- Supreme Court of the United States

Argued December 10, 1980 Decided March 23, 1981
- Full case name: Kirchberg v. Feenstra et al.
- Citations: 450 U.S. 455 (more) 101 S. Ct. 1195; 67 L. Ed. 2d 428

Holding
- The Head and Master law violates the Equal Protection Clause. Gender-based discrimination is unconstitutional absent a showing that the classification substantially furthers an important governmental interest.

Court membership
- Chief Justice Warren E. Burger Associate Justices William J. Brennan Jr. · Potter Stewart Byron White · Thurgood Marshall Harry Blackmun · Lewis F. Powell Jr. William Rehnquist · John P. Stevens

Case opinions
- Majority: Marshall, joined by Burger, Brennan, White, Blackmun, Powell, Stevens
- Concurrence: Stewart, joined by Rehnquist

= Kirchberg v. Feenstra =

Kirchberg v. Feenstra, 450 U.S. 455 (1981), was a United States Supreme Court case in which the Court held a Louisiana Head and Master law, which gave sole control of marital property to the husband and indicated the husband's dominance over the wife in the marriage, unconstitutional.

== Background ==
In 1974, Joan Feenstra charged her husband Harold with having molested their daughter. Harold hired an attorney, Karl Kirchberg, to defend himself against the charges, and mortgaged the Feenstras' home toward paying the cost of that attorney. Joan was not informed of this mortgage because Head and Master provisions of Louisiana law allowed him to do so without her consent or knowledge. She dropped the charges, and the couple separated. Joan did not learn about the mortgage until 1976, when Harold's attorney returned to demand payment and threatened foreclosure. She then filed a lawsuit arguing that Louisiana's laws giving sole control of marital property to the husband were unconstitutional.

The district court upheld Louisiana's law. On appeal, the Fifth Circuit overturned the district court, finding the law unconstitutionally violated the Equal Protection Clause, but limited the application of their ruling to future decisions. Feenstra appealed to the Supreme Court.

== Opinion of the Court ==

Applying intermediate scrutiny as they had in Craig v. Boren, the court held that Louisiana's law lacked an "exceedingly persuasive justification" for its sex-based classification, and therefore was in violation of the Equal Protection Clause of the Fourteenth Amendment.

== Further developments ==
In 1980, during the appeals process, Louisiana changed their laws to eliminate the Head and Master provisions.
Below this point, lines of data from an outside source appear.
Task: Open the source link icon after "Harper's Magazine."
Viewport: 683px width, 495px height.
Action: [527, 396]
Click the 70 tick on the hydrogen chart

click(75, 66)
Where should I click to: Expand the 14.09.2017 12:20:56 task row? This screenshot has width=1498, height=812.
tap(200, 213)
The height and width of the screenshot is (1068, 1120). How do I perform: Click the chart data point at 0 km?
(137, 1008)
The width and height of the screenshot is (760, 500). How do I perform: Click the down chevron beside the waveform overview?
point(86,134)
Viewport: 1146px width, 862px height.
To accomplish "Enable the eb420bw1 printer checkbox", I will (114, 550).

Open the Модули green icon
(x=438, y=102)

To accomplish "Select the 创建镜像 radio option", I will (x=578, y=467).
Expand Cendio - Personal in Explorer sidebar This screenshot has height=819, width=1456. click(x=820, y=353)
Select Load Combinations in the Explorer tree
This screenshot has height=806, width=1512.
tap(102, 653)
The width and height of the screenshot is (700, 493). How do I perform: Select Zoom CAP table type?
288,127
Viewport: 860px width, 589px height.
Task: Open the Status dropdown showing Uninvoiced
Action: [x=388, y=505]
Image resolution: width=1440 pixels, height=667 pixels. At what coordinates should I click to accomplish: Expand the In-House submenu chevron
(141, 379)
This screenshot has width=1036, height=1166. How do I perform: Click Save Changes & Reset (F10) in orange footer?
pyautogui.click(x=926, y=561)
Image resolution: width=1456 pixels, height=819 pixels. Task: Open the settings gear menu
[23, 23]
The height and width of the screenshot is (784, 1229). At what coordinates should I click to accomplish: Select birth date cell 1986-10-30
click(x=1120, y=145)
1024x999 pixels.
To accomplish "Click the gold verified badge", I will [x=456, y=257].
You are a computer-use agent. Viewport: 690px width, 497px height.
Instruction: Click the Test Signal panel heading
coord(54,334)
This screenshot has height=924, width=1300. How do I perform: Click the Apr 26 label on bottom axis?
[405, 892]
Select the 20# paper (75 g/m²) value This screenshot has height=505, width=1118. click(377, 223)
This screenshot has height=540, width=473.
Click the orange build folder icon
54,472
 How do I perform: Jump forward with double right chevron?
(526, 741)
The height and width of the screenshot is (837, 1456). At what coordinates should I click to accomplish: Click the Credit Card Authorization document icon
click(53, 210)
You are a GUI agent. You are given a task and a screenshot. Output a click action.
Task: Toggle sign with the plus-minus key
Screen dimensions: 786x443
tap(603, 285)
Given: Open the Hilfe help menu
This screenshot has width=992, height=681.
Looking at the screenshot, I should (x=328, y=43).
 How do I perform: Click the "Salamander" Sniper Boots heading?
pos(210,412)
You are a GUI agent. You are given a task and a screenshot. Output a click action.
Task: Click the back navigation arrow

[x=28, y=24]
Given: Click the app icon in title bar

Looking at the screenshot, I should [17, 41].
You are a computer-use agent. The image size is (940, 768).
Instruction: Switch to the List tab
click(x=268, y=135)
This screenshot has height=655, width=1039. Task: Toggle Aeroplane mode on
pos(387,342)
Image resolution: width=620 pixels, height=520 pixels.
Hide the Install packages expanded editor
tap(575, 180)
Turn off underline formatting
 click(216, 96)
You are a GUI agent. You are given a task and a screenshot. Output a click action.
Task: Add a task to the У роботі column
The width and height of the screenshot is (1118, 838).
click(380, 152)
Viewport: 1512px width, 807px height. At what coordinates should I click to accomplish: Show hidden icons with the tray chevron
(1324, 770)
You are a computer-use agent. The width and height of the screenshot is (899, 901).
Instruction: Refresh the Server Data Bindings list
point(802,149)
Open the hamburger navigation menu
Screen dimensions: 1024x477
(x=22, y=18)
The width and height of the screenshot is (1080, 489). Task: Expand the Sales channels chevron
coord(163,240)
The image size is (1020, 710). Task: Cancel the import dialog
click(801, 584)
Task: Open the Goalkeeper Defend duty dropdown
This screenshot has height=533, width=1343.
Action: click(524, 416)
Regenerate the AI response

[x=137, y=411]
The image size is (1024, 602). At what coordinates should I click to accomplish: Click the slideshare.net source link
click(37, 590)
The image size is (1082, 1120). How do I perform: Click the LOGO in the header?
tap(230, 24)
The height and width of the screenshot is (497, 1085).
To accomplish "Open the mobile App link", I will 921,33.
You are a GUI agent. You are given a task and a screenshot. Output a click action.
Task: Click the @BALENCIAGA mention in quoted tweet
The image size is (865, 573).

== Obergefell v. Hodges ==
In 2015, during oral arguments in the same-sex marriage case Obergefell v. Hodges U.S. Supreme Court Justice Ruth Bader Ginsburg used the example of the Supreme Court's striking down of Louisiana's Head and Master rule in Kirchberg v. Feenstra to illustrate how "traditional" concepts of marriage had been revised over time.

We have changed our idea about marriage is the point that I made earlier. Marriage today is not what it was under the common law tradition, under the civil law tradition. Marriage was a relationship of a dominant male to a subordinate female. That ended as a result of this Court's decision in 1982 when Louisiana's Head and Master Rule was struck down. And no State was allowed to have such a—such a marriage anymore. Would that be a choice that a State should be allowed to have?